◆ EXTRACT ◆
OK, I've seen the light and am switching over to use spider.pl. So far I've
gotten it to use SwishSpiderConfig.pl and point to my local host to find 4
URLs (which is correct). However, it is not indexing the output and it's
probably issues with the filter object? Here is the output from swish-e
using the following command line:
C:\SWISH-E>C:\Swish-E\swish-e -S prog -c C:\Swish-E\conf\siteindexpl.config
Warning: Configuration setting for TmpDir 'C:/Inetpub/Indexes/Temp' will be
over
ridden by environment setting 'C:\DOCUME~1\klingen2\LOCALS~1\Temp'
Indexing Data Source: "External-Program"
Indexing "prog-bin/spider.pl"
External Program found: ./prog-bin/spider.pl
C:\SWISH-E\prog-bin\spider.pl: Reading parameters from
'SwishSpiderConfig.pl'
-- Starting to spider: http://localhost/ --
?Testing 'test_url' user supplied function #1 'http://localhost/'
+Passed all 1 tests for 'test_url' user supplied function
?Testing 'test_response' user supplied function #1 'http://localhost/'
+Passed all 1 tests for 'test_response' user supplied function
?Testing 'test_url' user supplied function #1
'http://localhost/affidavit.pdf'
+Passed all 1 tests for 'test_url' user supplied function
?Testing 'test_url' user supplied function #1
'http://localhost/TerminationCheck
list.pdf'
+Passed all 1 tests for 'test_url' user supplied function
?Testing 'test_url' user supplied function #1 'http://localhost/OEHowTo.pdf'
+Passed all 1 tests for 'test_url' user supplied function
! Found 3 links in http://localhost/index.htm
?Testing 'filter_content' user supplied function #1 'http://localhost/'
?Testing 'test_response' user supplied function #1
'http://localhost/affidavit.p
df'
+Passed all 1 tests for 'test_response' user supplied function
?Testing 'filter_content' user supplied function #1
'http://localhost/affidavit.
pdf'
?Testing 'test_response' user supplied function #1
'http://localhost/Termination
Checklist.pdf'
+Passed all 1 tests for 'test_response' user supplied function
?Testing 'filter_content' user supplied function #1
'http://localhost/Terminatio
nChecklist.pdf'
?Testing 'test_response' user supplied function #1
'http://localhost/OEHowTo.pdf
'
+Passed all 1 tests for 'test_response' user supplied function
Summary for: http://localhost/
Connection: Keep-Alive: 3 (1.5/sec)
Skipped: 4 (2.0/sec)
Unique URLs: 4 (2.0/sec)
Removing very common words...
no words removed.
Writing main index...
err: No unique words indexed!
.
I can understand the tempdir warning which is no problem. I'm not sure how
to get Swish-e to actually build the index. This is my siteindexpl.config
file:
# Include our site-wide configuration settings:
IncludeConfigFile conf/settings.config
# Specify the program to run
IndexDir prog-bin/spider.pl
# When running under the "prog" document source method you can
# pass a list of parameters to the program (specified with -i or IndexDir).

◆ PROVIDED INFORMATION ◆
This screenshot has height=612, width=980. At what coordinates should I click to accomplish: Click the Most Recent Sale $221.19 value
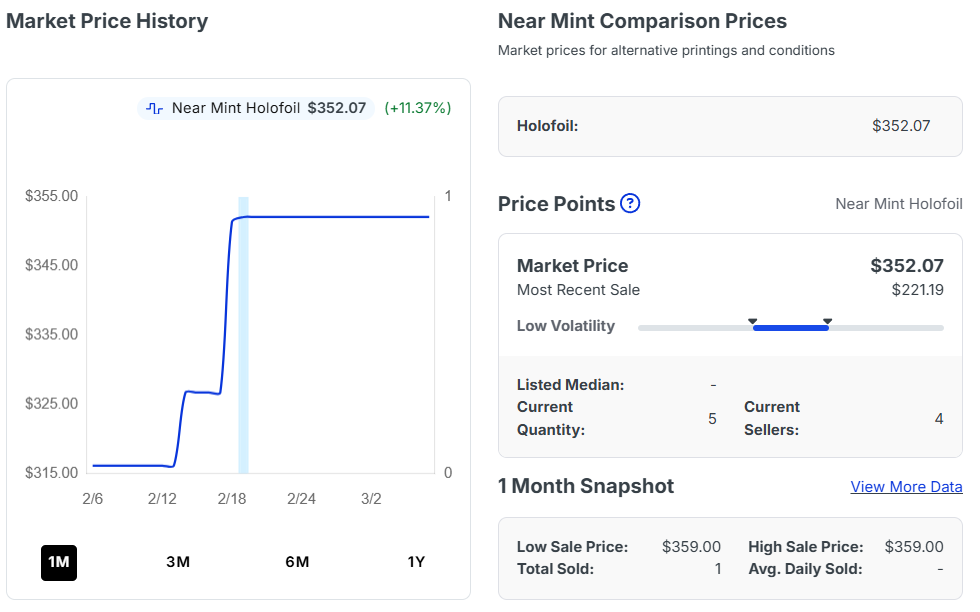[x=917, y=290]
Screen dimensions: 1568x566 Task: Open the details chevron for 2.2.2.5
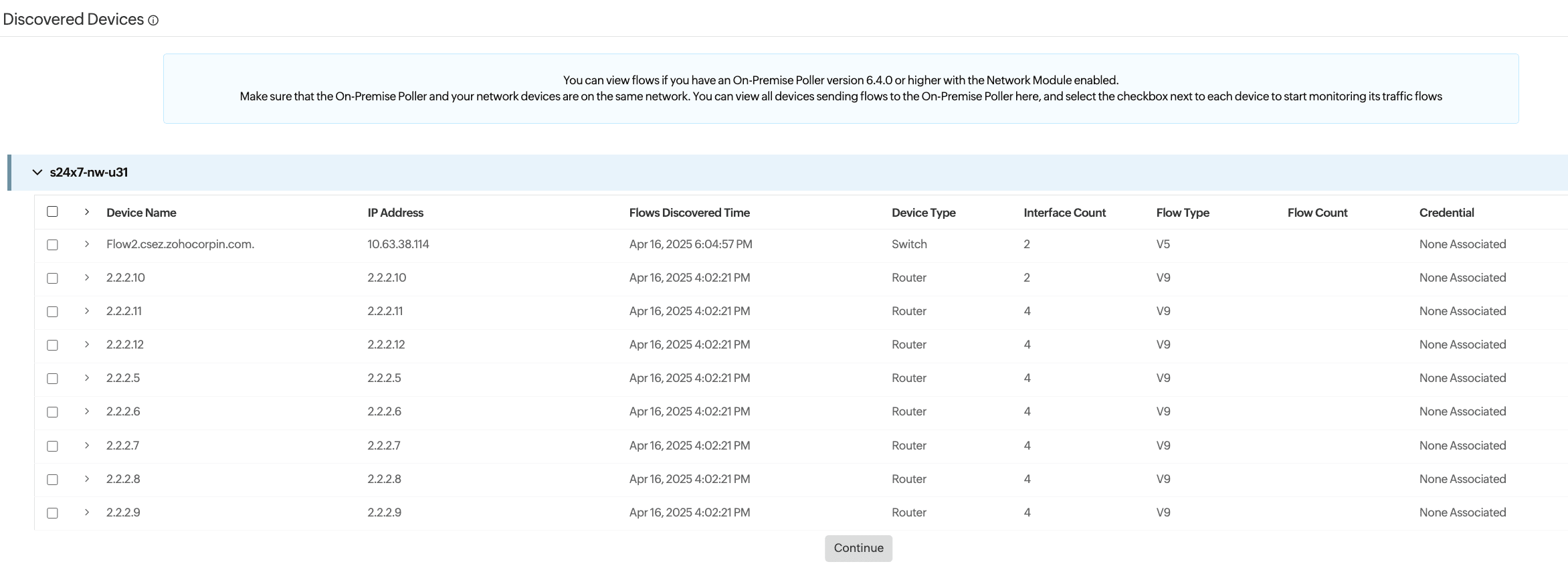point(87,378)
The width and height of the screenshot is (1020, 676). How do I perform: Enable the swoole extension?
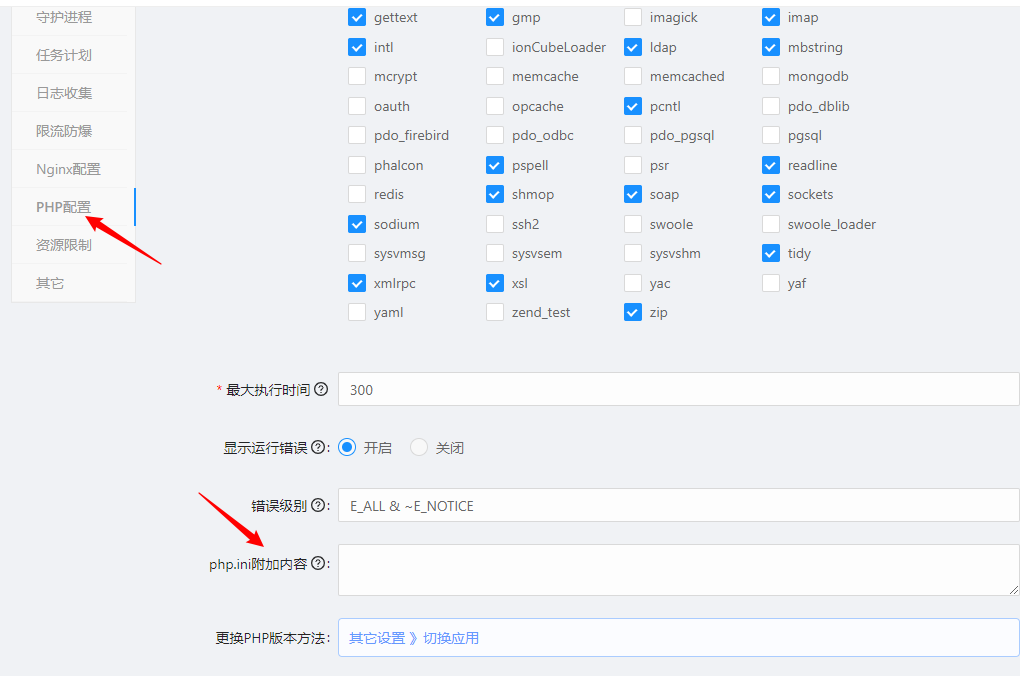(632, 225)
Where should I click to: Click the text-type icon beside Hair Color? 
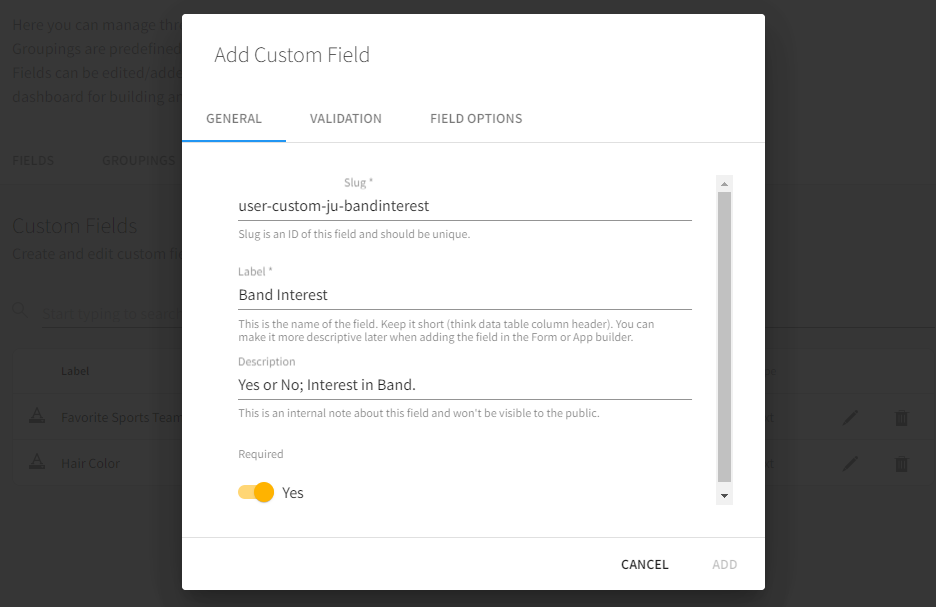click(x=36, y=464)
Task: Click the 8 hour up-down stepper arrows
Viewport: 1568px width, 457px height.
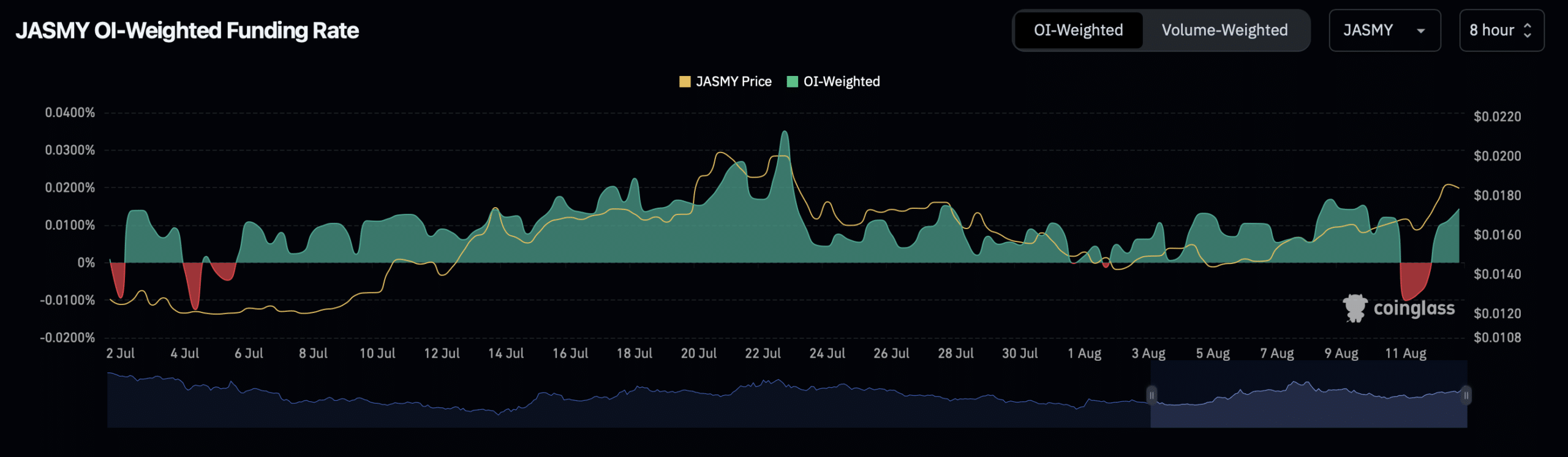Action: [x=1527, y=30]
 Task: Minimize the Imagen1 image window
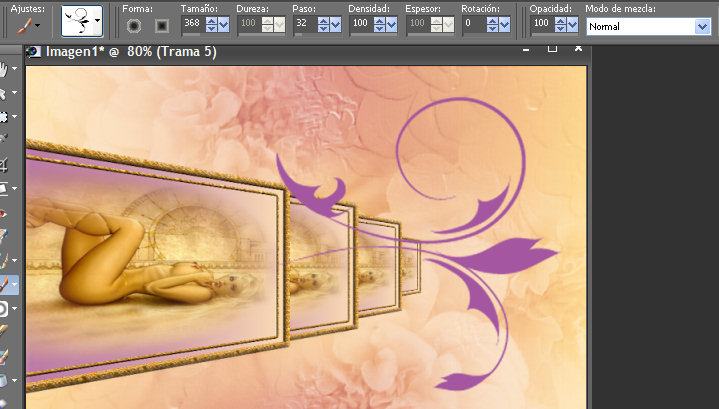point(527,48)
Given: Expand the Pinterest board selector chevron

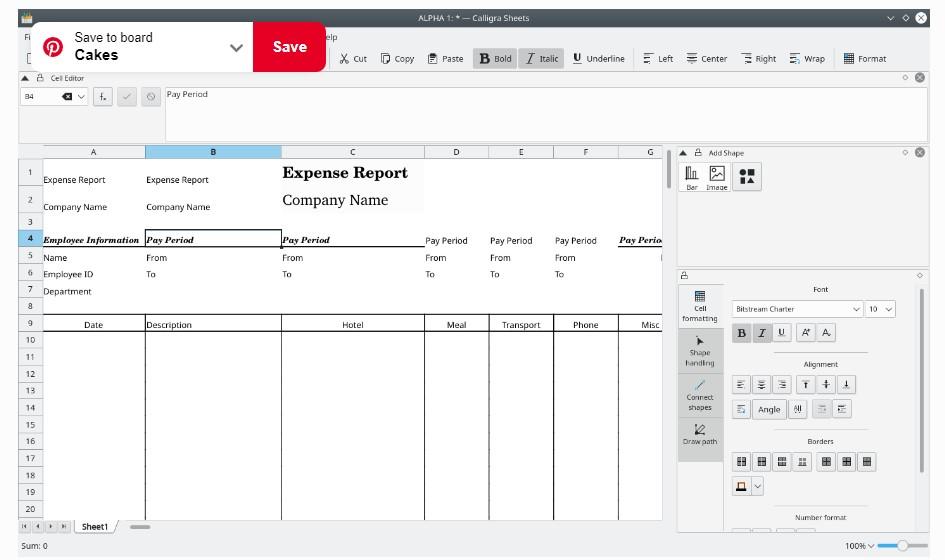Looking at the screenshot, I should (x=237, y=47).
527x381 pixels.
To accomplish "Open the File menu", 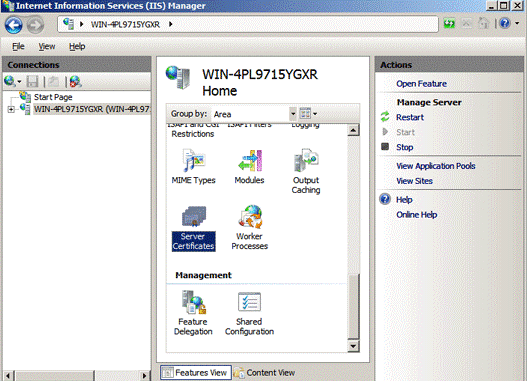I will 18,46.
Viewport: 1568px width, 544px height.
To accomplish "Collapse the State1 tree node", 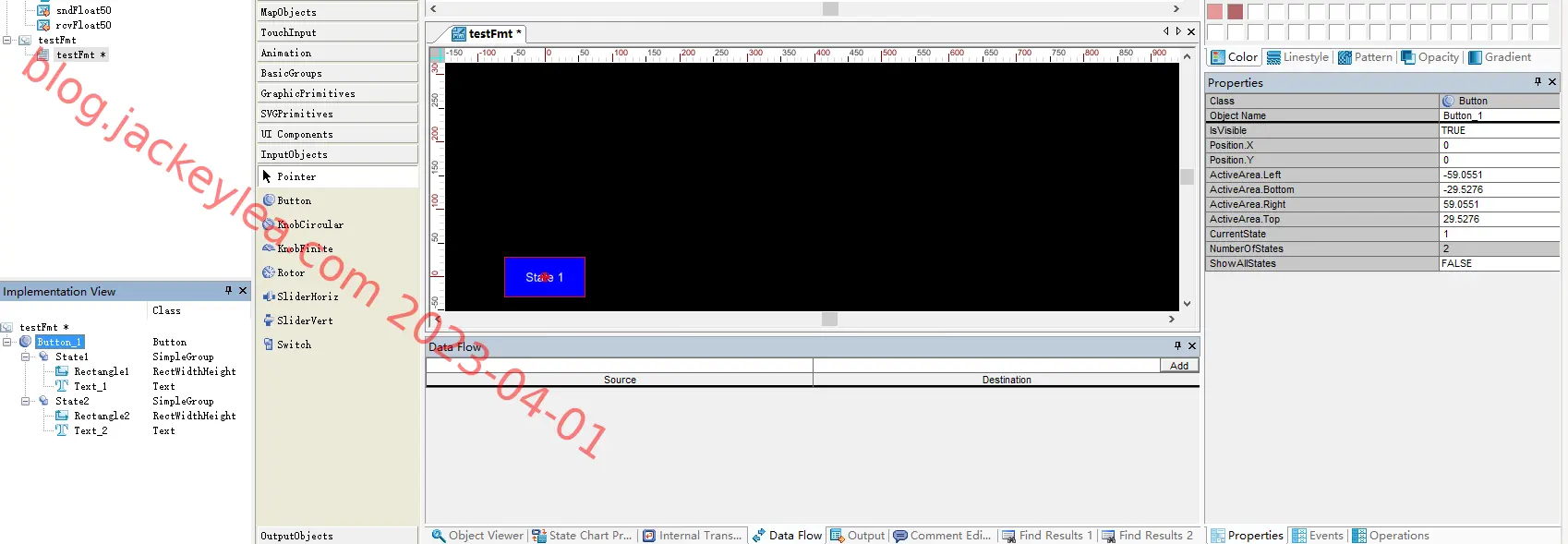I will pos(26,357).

◆ STATED TASK 1 ◆
Reproduce the Swish-e forum post above word for word, between "Writing main index..." and "-i or IndexDir).", inclusive.
◆ STATED TASK 2 ◆
Continue the Swish-e forum post above from where it stops.

◆ EXERCISE ANSWER 1 ◆
Writing main index...
err: No unique words indexed!
.
I can understand the tempdir warning which is no problem. I'm not sure how
to get Swish-e to actually build the index. This is my siteindexpl.config
file:
# Include our site-wide configuration settings:
IncludeConfigFile conf/settings.config
# Specify the program to run
IndexDir prog-bin/spider.pl
# When running under the "prog" document source method you can
# pass a list of parameters to the program (specified with -i or IndexDir).

◆ EXERCISE ANSWER 2 ◆
# If a parameter is passed to spider.pl, it will use that as the
configuration
# file.
# As a special case, the word "default" followed by URL(s).
# In this case the spider will use default settings to spider the provided
URLs.
# SwishProgParameters default http://35.8.31.67
# SwishProgParameters default http://www.hr.msu.edu/hrsite
# Note: the default used by spider.pl is SwishSpiderConfig.pl.
# See prog-bin/SwishSpiderConfig.pl for examples
# that include filtering PDF and MS Word documents.
# (default /var/tmp) The location of a writeable temp directory
# on your system. The HTTP access method tells the Perl helper to place
# its files there. The default is defined in src/config.h and depends on
# the current OS.
TmpDir C:/Inetpub/Indexes/Temp
# Tell swish that about how to parse the content
DefaultContents HTML
IndexContents HTML .htm .html
FileFilter .pdf filter-bin/pdf2html
IndexContents HTML .pdf
IndexComments no
# Just to make it interesting, let's modify the URL that get's indexed:
# replace http://swish-e.org/ => http:/localhost/
# ReplaceRules replace swish-e.org localhost
This is the SwishSpiderConfig.pl file:
#--------------------- Global Config ----------------------------
# @servers is a list of hashes -- so you can spider more than one site
# in one run (or different parts of the same tree)
# The main program expects to use this array (@SwishSpiderConfig::servers).
### Please do not spider these examples -- spider your own servers, with
permission ####
@servers = (
#===========================================================================
==
# This is a more advanced example that uses more features,
# such as ignoring some file extensions, and only indexing
# some content-types, plus filters PDF and MS Word docs.
# The call-back subroutines are explained a bit more below.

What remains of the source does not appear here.